Hint: Here we are asked to solve the given quadratic equation. Since it is an equation of order two it will have two roots. The roots of a quadratic equation can be found by using the formula.
The word quadratic means second-degree values of the given variables.
Then by further simplifying, the quadratic equation $a{x^2} + bx + c = 0$ can be written in the form of $(x - \alpha )(x - \beta ) = 0$.
In this equation, the factors of the quadratic equation are $(x - \alpha )$ and $(x - \beta )$.
So, to determine the roots of the equation, these factors of the equation will be made equal to $0$.
That is,
$(x - \alpha ) = 0$ $(x - \beta ) = 0$
Which gives,
$x = \alpha $ $x = \beta $
So, $\alpha $ and $\beta $ are the roots of the quadratic equation.

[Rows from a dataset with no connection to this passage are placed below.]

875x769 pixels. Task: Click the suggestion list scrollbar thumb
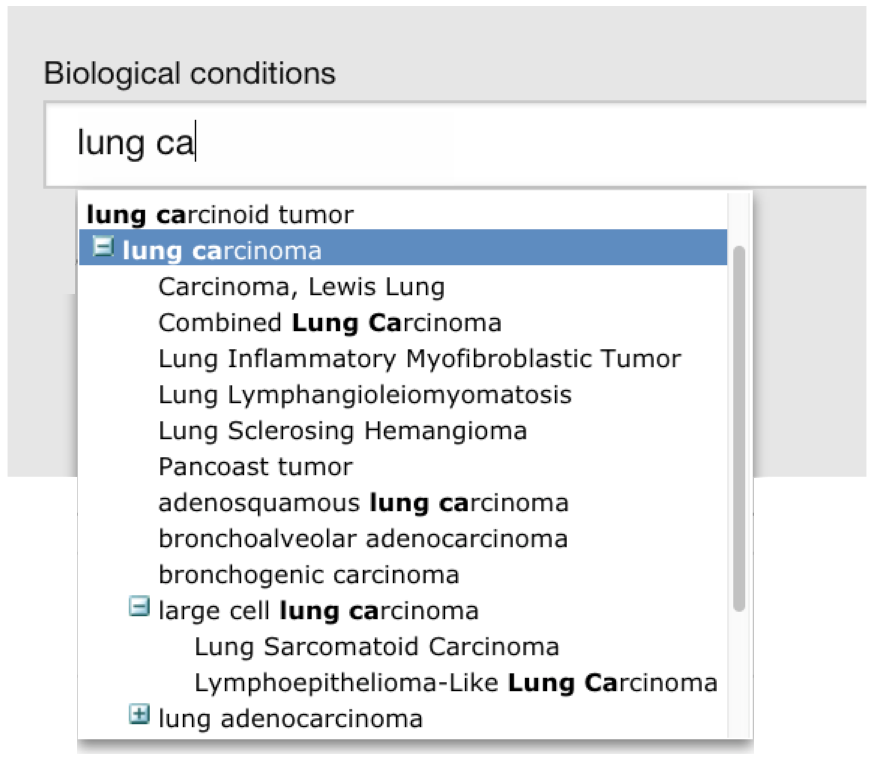739,425
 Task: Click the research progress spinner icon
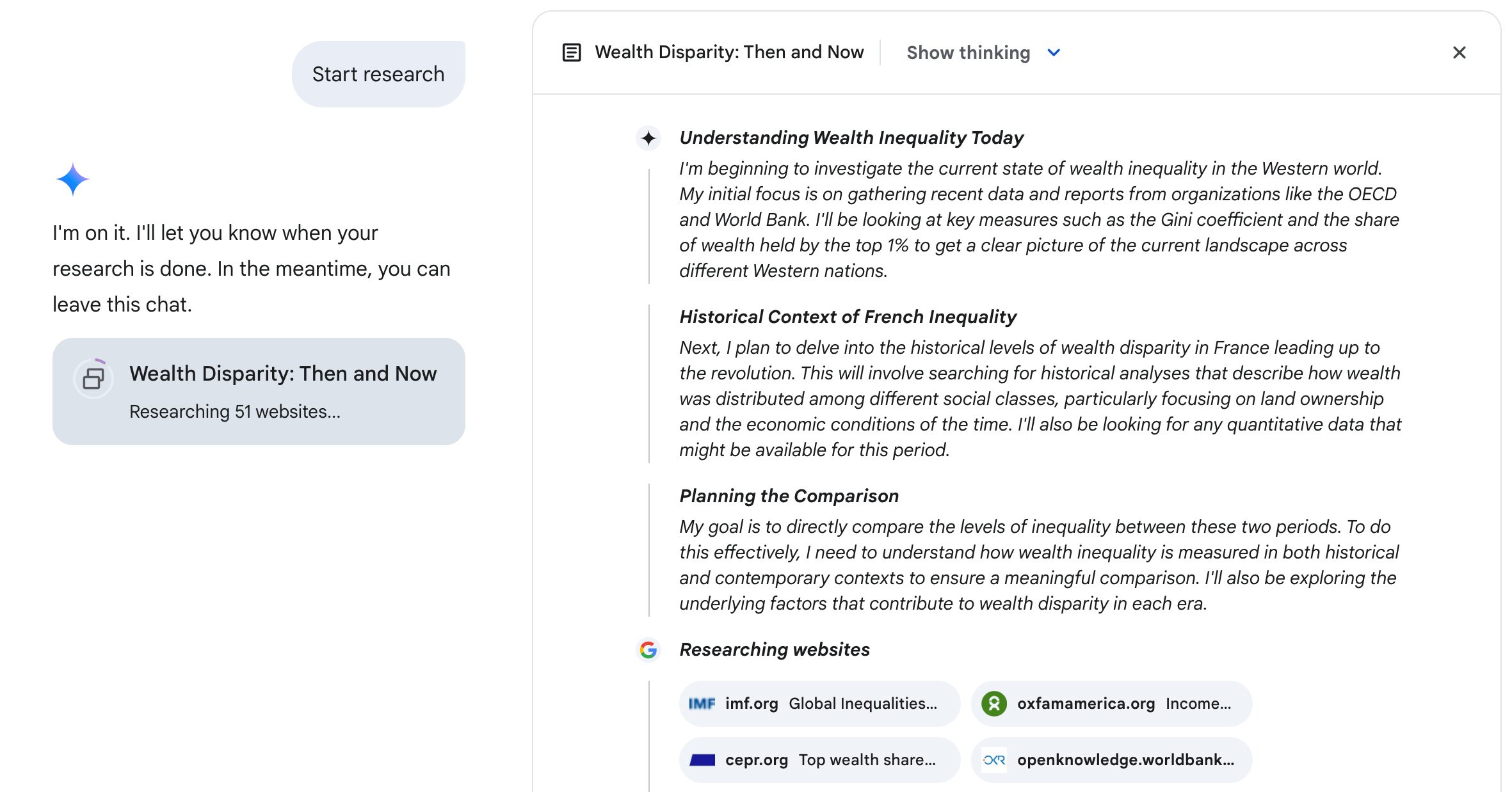pos(93,379)
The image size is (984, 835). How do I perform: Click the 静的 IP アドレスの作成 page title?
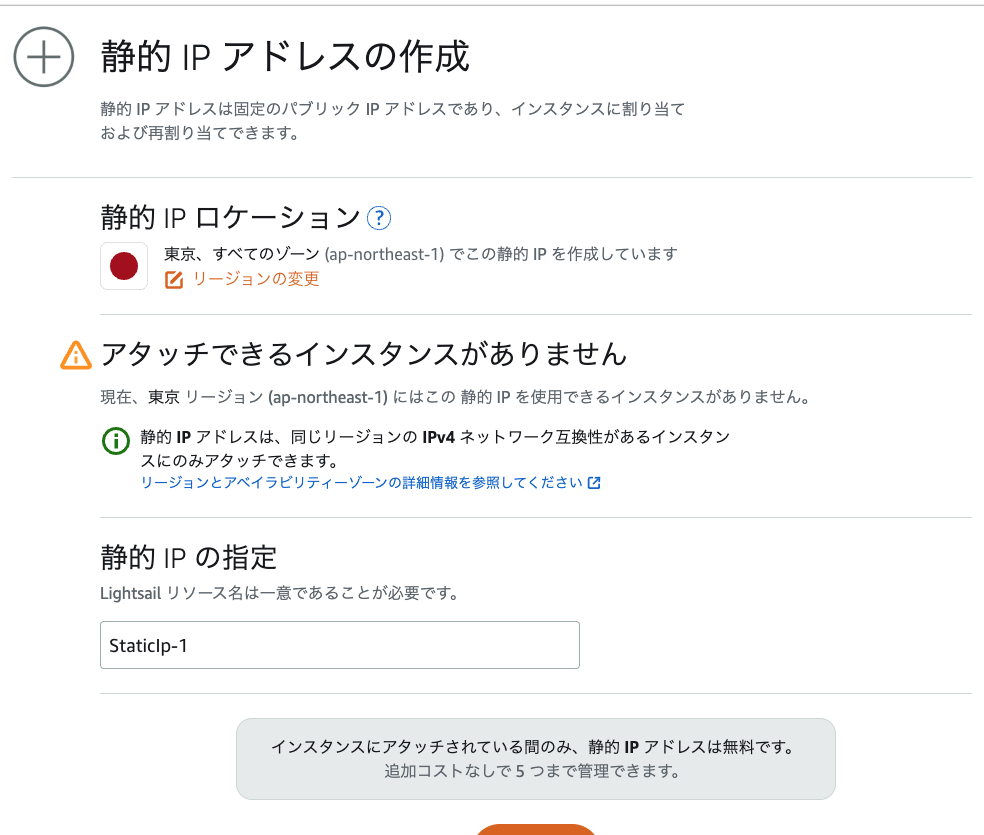[285, 57]
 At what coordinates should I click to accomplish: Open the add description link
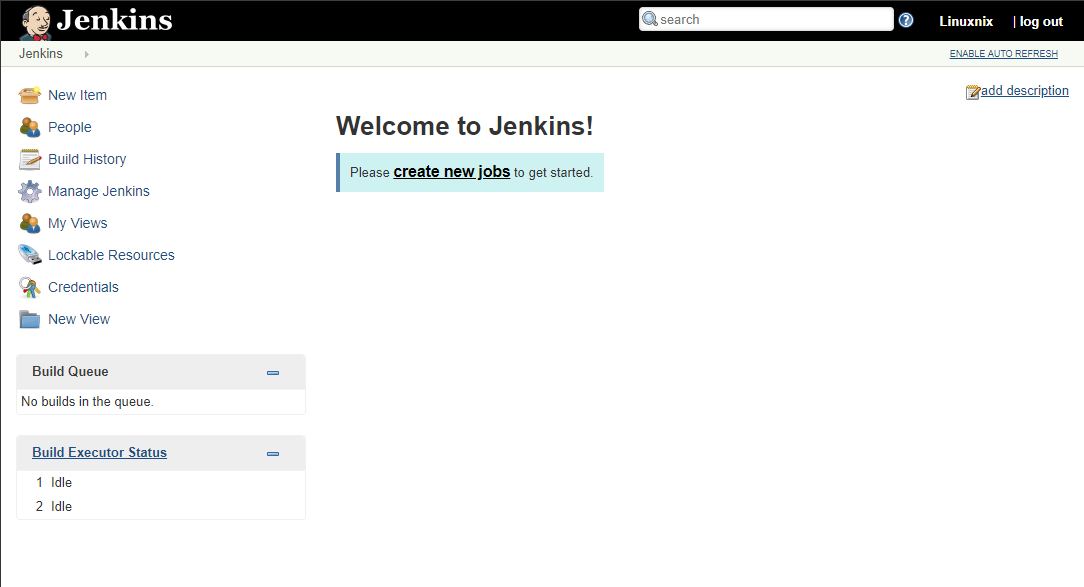pyautogui.click(x=1024, y=91)
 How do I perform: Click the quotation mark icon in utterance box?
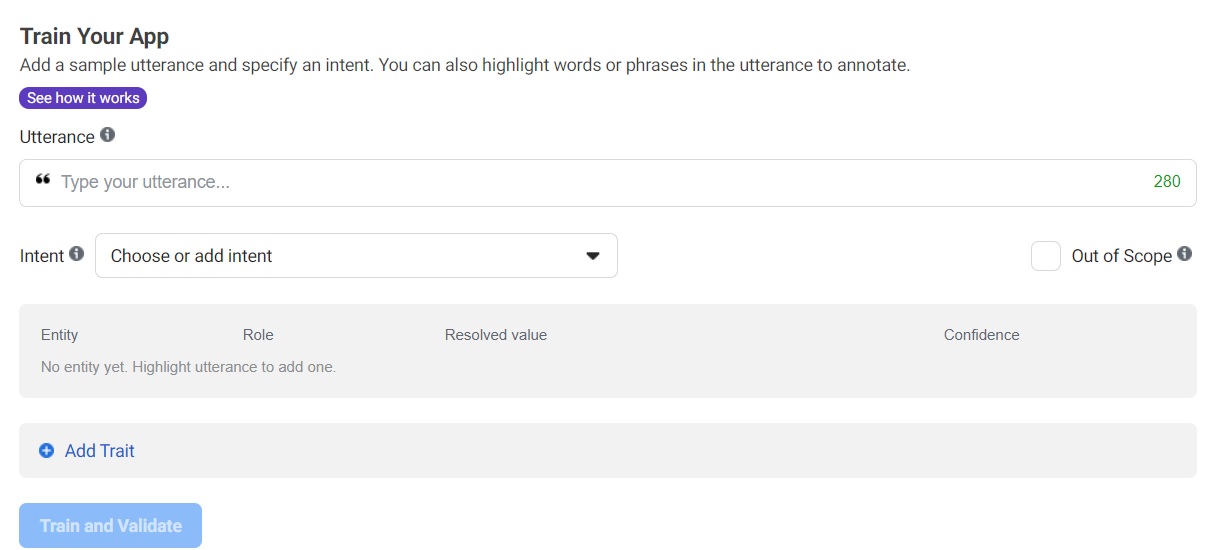(43, 181)
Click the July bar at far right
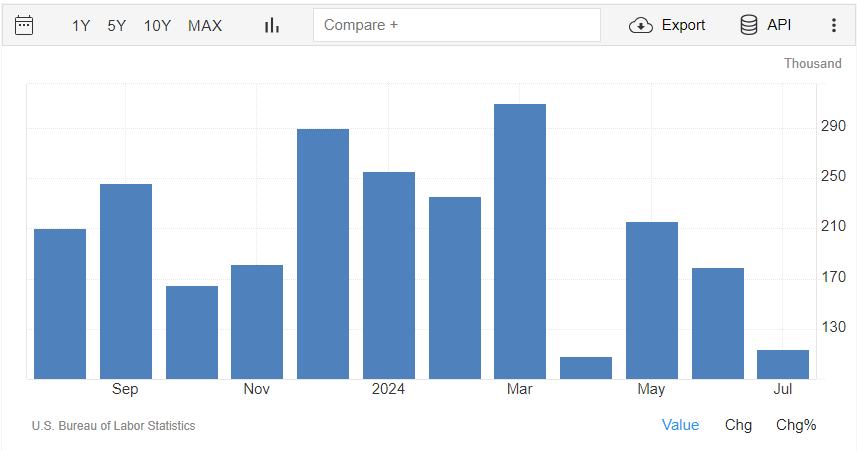The width and height of the screenshot is (857, 451). [x=783, y=364]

Complete step-by-step solution:
Since given that $5 - 4x(1 + 3x)$ and by the multiplication operation we get $5 - 4x(1 + 3x) = 5 - 4x - 12{x^2}$
Since given that $ - 12{x^2} - 4x + 5 = 0$. Now convert the value $ - 4x = 6x - 10x$ then we get $ - 12{x^2} + 6x - 10x + 5 = 0$
Now taking the common values out then we have
$ - 12{x^2} + 6x - 10x + 5 = 0 $
$\Rightarrow 6x( - 2x + 1) + 5( - 2x + 1) = 0$
Then by further simplifying, the quadratic equation $a{x^2} + bx + c = 0$ can be written in the form of $(x - \alpha )(x - \beta ) = 0$. Hence, we get
$6x( - 2x + 1) + 5( - 2x + 1) = 0 $
$\Rightarrow (1 - 2x)(6x + 5) = 0$
Therefore $5 - 4x(1 + 3x)$ can be simplified into $(1 - 2x)(6x + 5) = 0$
Thus, the option $B)(1 - 2x)(5 + 6x)$ is correct.

Note: The quadratic equation $a{x^2} + bx + c = 0$ can be factored in the form of $(x - \alpha )(x - \beta ) = 0$ where $(x - \alpha )$ and $(x - \beta )$ are the factors of the quadratic equation so $\alpha $ and $\beta $ are the roots of the quadratic equation and the values of $a$ cannot be $0$.
If the value of $a$ is $0$, then the quadratic equation will become a binomial equation.
Using the multiplication operation we found the values $5 - 4x(1 + 3x) = 5 - 4x - 12{x^2}$
We are also able to make use of the formula of the quadratic equation. Let \[a{x^2} + bx + c = 0\] be a quadratic equation then the roots of this equation are given by \[\dfrac{{ - b \pm \sqrt {{b^2} - 4ac} }}{{2a}}\].